他一巴掌把我的赃泥爪子拍走,看着手里沾上泥巴的桂花糕眉毛皱成一团:“你让我吃这个?”
“做梦。”
*
那桂花糕终究还是浪费了。
我眼睁睁地看着桂花糕被包在绢帕里被臭男人扔到一边,捶手顿足只觉一番好心被当作驴肝肺。

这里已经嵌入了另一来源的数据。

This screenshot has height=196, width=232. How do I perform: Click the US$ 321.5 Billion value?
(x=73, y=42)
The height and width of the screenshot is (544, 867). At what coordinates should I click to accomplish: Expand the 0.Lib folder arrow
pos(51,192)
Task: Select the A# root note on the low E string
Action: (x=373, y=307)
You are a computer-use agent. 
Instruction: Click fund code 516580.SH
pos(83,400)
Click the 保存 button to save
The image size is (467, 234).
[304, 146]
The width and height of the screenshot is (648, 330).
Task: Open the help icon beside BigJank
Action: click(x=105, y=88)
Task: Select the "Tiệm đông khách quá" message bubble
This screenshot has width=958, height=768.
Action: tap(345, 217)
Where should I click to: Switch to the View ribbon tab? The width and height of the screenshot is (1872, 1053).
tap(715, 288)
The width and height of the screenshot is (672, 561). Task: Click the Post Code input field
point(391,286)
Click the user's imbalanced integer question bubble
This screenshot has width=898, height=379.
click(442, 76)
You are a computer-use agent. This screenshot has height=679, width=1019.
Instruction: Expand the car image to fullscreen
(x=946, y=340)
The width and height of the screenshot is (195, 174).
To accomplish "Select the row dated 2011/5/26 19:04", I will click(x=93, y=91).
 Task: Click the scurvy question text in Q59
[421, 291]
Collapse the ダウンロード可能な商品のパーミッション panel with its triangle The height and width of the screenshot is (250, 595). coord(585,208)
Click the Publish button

我气鼓鼓地瞪着他,没想到他懒懒地站了起来,然后直接把我抱了起来。
我:“!!!”
“你干什么!”
我生气,我委屈,可我狂吼又不敢吼。
我本想顺手掐掐他的脖子,可念及他有伤,终究只是揪了揪他的耳垂。
“太晚了,你该回去睡觉了。”
他扭过头避开我的爪子,声音淡淡:“下次再偷偷跑出来,我就会告诉父亲。”
哼。
竟然把爹爹搬了出来。
我切了一声,却没在反抗,任由他抱着我回了屋子。
屋子外面早站了一排侍女,一个个伸着脖子往外看。这会儿见到了人,忙帮我接了过去。
“多谢二公子!”
她们朝着他连连道谢。
“以后小姐出去,你们必须在后面跟着。”他负着手,声音冷冽。2我想着他怎么这么爱管闲事,反正这是我屋子里的人,到时候我——
“若是小姐不听话,找我便是。”
淦。
我呕了。
我在威胁之下其实还是老实了一阵的。
不过只有一阵就是了。
过了一段日子,我又有些按捺不住,趁着侍女们不在意又跑了出去。
没跑几步就被他捉了回来。
我又跑。
又被捉。
我觉得这次成功的机会最大——
结果刚跑过一个假山就被人提着后脖颈拎了起来。
少年熟悉讨厌的声音在耳边响起:“又想溜去哪里啊。”
“我……”
我哑口无言。
说实话,还真没想好去哪里。
我被拎去了一个屋子。
这屋子不是很大,但是放了好些个书架,上面满满当当全都是书。
我被扔在了桌案跟前。
接着我看着赵容夙在书架上面挑挑拣拣,然后扔过来了一本书。
我瞥了一眼,是《诗经》。
我一下子萎了。
因为我从小最不喜欢读书。
“这、这是要干什么呀?”
我用我平生自我感觉最为可爱的嗓音,天真可爱地问了一句。
“要看书呀。”
赵容夙的声音听起来和蔼极了,他把书翻到第一页,朝我笑得一脸惊悚:“我听说,你如今已八岁,但连诗经都没有读下来。”
“既然你天天总想往外跑,不如来这里读书。”
“哥哥我亲自看着。”
“哥哥”二字被他特意咬重,我不自在地往后缩了缩。
“我要告诉爹爹!”我咬着嘴唇控诉。
“可以啊。”
他勾唇一笑,正巧门外这会儿就传过来了爹爹的声音。
我喜出望外,扒着椅子想要下地,没想到爹爹步子迈的太大,没等我从椅子上下来就进来了。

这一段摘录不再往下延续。